Fruits and vegetables- Bitter herbs like horseradish and romaine lettuce symbolize the Seder meal. While fresh, whole fruits and vegetables are generally acceptable, some traditions have specific restrictions on processed or fermented versions.
Lean proteins- Kosher meats may be served at Passover meals, including chicken, beef brisket or sirloin, turkey, lamb, and fish (gefilte fish or baked fillets).
Nuts- Plain, raw nuts are allowed, but flavored or processed nuts must be certified kosher for Passover to ensure they haven’t been processed with forbidden ingredients. Some Ashkenazi Jews avoid peanuts since they are classified as kitniyot (legumes).
Nut-based flour & spreads- Almond flour and other nut-based alternatives are often used in Passover baking, as regular flour is prohibited.
Kosher dairy- Dairy products can be included in your Passover meal if no meat is served, following kosher laws. Standard options like cheese, milk, yogurt, and butter must be kosher-for-Passover to ensure they contain no forbidden additives. If meat is part of the meal, dairy is typically avoided, and non-dairy alternatives may be used instead.
Minor tweaks can make a big difference in how you feel during the holiday. If you want to enjoy Passover without feeling weighed down, here are some simple ways to keep meals light and nourishing.
Looking for delicious Passover-friendly recipes?

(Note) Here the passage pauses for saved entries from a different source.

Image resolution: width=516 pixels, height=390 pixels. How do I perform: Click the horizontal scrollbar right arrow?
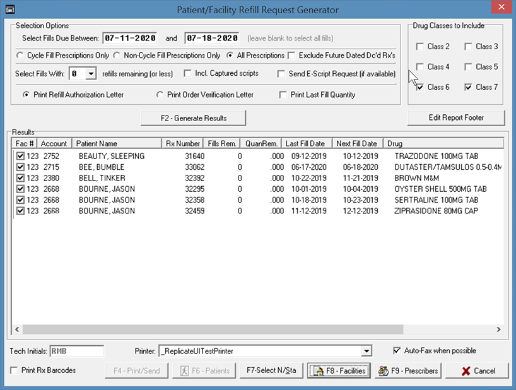[499, 329]
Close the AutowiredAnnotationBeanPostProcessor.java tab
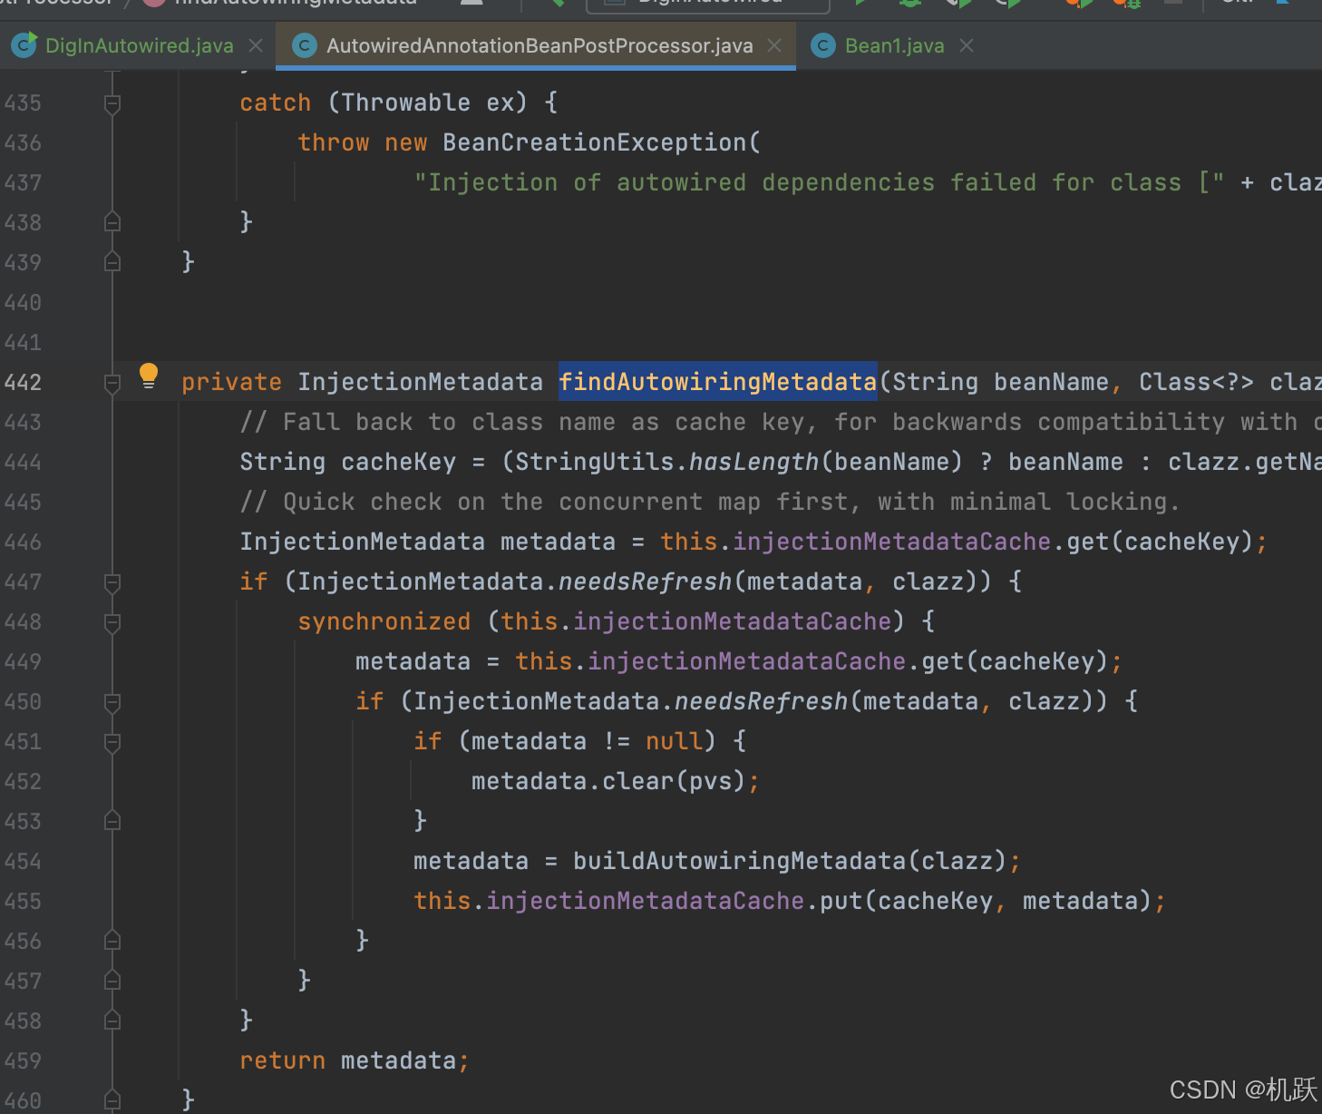 pyautogui.click(x=775, y=44)
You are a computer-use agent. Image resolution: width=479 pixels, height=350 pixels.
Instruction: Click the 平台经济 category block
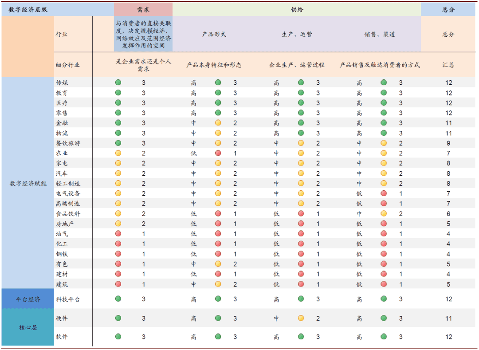tap(28, 299)
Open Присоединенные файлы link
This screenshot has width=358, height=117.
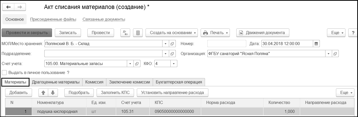click(53, 19)
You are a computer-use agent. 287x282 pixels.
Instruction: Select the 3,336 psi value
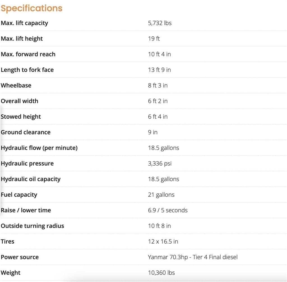point(159,164)
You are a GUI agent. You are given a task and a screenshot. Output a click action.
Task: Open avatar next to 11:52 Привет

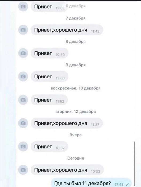tap(23, 100)
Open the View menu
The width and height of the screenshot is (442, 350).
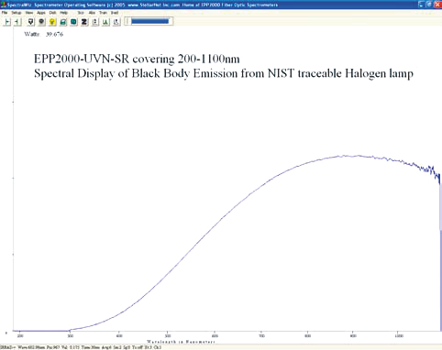(29, 13)
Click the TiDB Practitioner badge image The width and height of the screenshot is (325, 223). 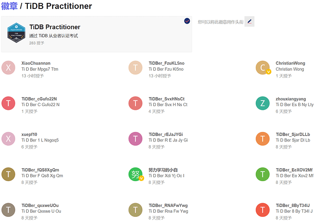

Here are some tasty options to try for the holiday.
Matzo Brei – A scrambled egg and matzo dish, often served with cinnamon or smoked salmon.
Matzo Granola for Passover – Made with matzo, nuts, and coconut.
Smoked Salmon Omelet – A simple, high-protein breakfast.
Matzah Ball Soup – With homemade matzah balls and loads of vegetables.
Garlic Lemon Salmon – A simple dish with lemon, garlic, and herbs.
Braised Beef Brisket – An aromatic and tender Passover recipe for guests or family.
Eggplant salad – Eggplant and peppers in a tomato sauce.
Roasted Carrots Gremolata – A colorful and nutritious side.
Sephardic-Style Charoset – A mix of dried fruit, almonds, cinnamon, and wine, often served during the Seder.
Passover Potato Kugel – Lighten up this baked casserole with minimal oil.
Tomato Salad with Capers – A fresh and light side that can be eaten alone or served over quinoa.
Israeli Halva – Made with tahini, honey, and almonds.
Toasted coconut macaroons – A naturally Passover-friendly treat.
Maple Ginger Poached Pears – A simple, healthy dessert.
Kosher for Passover Fudgy Brownies – Chocolatey and addicting, you won’t believe these are safe for Passover!
Passover is a time for tradition, reflection, and, of course, delicious food. By enjoying traditional Passover recipes in a balanced way, you can enjoy the holiday while staying on track with your health goals. Whether hosting a Seder or looking for Passover-friendly meal ideas, minor adjustments can significantly impact health goals. Wishing you a meaningful and nourishing Passover!